◆ Instructions for the task: Each line below that includes the word "thumbs" is to be reported.

• • • • • • •

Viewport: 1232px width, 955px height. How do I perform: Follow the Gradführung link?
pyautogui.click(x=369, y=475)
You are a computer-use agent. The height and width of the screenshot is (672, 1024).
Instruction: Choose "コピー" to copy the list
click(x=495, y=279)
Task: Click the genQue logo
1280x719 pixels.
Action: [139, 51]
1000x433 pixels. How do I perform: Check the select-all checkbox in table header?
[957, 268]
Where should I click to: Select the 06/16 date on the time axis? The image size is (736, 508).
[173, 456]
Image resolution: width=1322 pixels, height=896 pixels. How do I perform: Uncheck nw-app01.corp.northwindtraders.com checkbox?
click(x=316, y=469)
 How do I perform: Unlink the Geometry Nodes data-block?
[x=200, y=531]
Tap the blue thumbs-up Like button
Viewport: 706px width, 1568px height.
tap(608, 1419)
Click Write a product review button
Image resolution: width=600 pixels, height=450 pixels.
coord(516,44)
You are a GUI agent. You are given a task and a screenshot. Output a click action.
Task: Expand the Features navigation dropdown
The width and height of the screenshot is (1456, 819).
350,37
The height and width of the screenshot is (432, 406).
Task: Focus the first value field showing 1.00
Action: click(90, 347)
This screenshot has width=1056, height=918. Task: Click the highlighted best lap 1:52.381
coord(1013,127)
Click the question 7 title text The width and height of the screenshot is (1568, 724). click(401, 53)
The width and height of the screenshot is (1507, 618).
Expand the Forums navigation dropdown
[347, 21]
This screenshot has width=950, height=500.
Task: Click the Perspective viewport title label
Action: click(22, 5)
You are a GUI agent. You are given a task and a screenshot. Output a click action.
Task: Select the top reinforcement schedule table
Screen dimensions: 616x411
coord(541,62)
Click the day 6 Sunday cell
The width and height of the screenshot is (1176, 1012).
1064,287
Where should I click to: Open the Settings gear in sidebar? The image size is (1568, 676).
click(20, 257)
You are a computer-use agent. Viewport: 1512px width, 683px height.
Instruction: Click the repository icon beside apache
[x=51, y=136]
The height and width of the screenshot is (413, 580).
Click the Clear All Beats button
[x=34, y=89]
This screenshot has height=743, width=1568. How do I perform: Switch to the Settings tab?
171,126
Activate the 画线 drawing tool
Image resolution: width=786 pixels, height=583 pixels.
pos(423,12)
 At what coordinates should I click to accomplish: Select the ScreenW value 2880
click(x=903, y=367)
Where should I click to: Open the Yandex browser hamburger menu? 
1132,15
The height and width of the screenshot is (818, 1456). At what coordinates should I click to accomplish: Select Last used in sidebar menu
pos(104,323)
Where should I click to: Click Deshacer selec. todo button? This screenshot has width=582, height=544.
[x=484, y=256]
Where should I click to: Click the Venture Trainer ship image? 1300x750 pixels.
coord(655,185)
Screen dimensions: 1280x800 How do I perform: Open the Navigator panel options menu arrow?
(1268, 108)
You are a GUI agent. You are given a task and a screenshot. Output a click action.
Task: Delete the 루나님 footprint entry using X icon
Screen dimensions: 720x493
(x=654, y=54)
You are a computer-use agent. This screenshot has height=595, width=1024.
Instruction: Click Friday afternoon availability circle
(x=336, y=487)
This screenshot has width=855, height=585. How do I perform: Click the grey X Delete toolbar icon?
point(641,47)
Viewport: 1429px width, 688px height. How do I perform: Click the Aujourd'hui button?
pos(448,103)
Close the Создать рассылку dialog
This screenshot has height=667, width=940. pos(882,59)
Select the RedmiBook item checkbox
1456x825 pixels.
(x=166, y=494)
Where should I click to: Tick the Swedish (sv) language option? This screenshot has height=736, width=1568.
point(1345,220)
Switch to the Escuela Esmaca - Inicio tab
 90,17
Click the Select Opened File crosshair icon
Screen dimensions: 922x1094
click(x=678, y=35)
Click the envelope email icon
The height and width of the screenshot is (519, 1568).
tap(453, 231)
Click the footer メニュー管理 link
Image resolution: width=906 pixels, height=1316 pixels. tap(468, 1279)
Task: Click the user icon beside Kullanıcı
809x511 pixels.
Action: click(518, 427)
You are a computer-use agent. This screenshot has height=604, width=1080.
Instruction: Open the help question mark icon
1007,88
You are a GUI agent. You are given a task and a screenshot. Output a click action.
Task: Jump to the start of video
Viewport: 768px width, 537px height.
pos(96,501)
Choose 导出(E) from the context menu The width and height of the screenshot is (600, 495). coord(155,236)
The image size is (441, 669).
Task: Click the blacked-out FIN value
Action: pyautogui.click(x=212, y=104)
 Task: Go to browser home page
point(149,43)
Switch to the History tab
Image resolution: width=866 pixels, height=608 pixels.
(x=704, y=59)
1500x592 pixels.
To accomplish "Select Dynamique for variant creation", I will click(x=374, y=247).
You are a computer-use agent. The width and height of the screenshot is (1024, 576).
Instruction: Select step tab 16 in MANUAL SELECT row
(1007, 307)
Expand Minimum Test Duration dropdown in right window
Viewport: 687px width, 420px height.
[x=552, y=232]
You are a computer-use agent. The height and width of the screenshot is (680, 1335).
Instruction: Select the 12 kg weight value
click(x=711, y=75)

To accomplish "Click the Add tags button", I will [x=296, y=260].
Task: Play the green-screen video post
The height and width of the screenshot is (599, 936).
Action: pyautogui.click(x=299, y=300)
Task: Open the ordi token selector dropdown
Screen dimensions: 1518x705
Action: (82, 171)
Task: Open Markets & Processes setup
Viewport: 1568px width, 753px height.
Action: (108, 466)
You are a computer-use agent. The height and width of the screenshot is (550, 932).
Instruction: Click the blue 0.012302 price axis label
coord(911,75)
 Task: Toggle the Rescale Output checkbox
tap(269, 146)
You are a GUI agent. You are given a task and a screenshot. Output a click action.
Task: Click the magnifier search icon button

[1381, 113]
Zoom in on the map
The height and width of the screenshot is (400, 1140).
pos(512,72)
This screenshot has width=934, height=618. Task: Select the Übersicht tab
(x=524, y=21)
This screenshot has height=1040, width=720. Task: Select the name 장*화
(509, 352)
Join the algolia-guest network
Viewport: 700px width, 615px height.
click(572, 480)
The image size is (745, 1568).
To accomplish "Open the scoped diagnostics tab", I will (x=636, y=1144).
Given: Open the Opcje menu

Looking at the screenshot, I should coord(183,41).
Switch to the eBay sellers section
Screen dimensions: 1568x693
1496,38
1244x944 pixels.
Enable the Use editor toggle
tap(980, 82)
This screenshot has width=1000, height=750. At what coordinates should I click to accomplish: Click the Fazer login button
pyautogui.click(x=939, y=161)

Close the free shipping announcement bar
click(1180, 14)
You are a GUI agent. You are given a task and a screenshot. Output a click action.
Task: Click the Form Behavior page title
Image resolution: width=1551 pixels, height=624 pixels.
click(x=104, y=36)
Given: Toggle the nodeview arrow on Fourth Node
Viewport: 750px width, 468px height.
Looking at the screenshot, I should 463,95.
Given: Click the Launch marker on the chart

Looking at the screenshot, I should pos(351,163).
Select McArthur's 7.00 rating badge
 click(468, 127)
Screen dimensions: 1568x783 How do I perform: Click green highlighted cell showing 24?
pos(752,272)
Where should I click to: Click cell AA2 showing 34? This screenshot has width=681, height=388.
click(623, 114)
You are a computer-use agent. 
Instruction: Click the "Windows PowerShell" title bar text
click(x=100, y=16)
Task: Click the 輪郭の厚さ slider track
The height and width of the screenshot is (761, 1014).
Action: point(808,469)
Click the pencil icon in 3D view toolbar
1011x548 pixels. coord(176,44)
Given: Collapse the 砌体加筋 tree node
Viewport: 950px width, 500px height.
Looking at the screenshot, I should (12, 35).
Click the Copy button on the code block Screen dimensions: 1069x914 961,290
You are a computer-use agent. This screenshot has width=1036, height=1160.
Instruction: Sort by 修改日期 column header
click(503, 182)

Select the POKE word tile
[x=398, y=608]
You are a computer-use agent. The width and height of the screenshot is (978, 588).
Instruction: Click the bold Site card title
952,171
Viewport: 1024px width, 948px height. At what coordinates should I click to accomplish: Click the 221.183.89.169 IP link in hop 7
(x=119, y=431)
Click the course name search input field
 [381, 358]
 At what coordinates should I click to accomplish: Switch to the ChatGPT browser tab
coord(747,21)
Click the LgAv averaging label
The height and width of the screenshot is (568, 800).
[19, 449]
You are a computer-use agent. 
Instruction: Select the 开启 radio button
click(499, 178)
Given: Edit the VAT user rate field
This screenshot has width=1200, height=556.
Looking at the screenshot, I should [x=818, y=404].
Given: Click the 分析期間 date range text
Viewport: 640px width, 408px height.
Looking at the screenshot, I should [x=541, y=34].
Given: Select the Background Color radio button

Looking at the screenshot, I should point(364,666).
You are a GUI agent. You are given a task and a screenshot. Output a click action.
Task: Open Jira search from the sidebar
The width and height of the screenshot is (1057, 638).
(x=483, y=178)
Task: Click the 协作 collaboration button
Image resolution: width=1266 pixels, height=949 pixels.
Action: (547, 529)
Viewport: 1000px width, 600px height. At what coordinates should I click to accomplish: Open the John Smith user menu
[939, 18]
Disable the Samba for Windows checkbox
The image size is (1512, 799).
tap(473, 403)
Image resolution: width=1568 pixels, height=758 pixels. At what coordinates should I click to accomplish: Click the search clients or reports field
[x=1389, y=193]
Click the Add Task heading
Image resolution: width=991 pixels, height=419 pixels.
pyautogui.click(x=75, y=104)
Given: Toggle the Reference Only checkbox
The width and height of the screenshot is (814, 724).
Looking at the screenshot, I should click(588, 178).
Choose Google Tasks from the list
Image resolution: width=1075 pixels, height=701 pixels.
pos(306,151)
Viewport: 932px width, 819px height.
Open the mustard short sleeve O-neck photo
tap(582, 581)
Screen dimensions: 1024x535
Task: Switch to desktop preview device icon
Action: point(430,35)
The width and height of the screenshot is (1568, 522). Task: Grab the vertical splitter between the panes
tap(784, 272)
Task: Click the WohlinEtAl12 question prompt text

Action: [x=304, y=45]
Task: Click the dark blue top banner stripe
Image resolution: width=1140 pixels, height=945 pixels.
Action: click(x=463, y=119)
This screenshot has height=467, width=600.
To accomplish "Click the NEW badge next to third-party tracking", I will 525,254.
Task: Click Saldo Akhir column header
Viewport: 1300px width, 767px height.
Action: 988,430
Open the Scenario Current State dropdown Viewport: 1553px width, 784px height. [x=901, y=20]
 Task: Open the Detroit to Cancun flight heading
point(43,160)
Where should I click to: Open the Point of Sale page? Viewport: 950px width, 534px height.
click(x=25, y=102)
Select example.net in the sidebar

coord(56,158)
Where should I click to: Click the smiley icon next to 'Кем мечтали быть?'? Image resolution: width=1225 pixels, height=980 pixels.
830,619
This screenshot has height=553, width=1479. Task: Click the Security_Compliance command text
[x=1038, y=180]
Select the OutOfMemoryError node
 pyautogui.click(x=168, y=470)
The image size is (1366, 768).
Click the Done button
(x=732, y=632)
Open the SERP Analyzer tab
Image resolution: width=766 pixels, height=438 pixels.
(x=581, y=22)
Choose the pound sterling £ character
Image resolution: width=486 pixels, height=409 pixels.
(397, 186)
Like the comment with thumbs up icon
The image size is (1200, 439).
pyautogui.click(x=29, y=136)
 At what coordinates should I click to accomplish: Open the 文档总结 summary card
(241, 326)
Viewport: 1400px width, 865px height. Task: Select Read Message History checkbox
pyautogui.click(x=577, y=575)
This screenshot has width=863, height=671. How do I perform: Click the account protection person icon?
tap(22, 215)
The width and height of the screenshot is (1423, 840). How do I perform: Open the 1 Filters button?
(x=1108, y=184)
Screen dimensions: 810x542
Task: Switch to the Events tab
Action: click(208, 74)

• • • • • • •

◆ Task answer:
Tap the blue thumbs-up Like button
Like the comment with thumbs up icon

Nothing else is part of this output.